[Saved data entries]
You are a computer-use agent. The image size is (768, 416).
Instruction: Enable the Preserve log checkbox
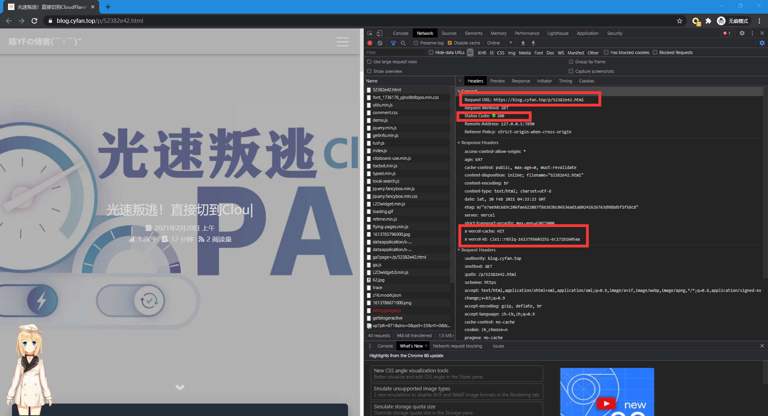pyautogui.click(x=416, y=43)
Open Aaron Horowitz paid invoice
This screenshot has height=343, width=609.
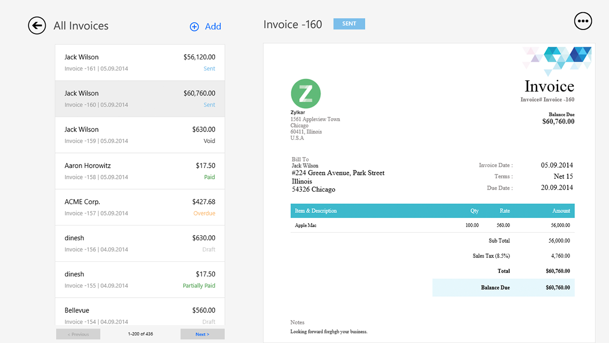(140, 171)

# Problem requirements:
Please copy the preceding records exactly and omit the images.

# Result of this task:
You are a computer-use agent. The image size is (768, 416).
Instruction: Enable the Preserve log checkbox
pyautogui.click(x=416, y=43)
Open Aaron Horowitz paid invoice
This screenshot has height=343, width=609.
(140, 171)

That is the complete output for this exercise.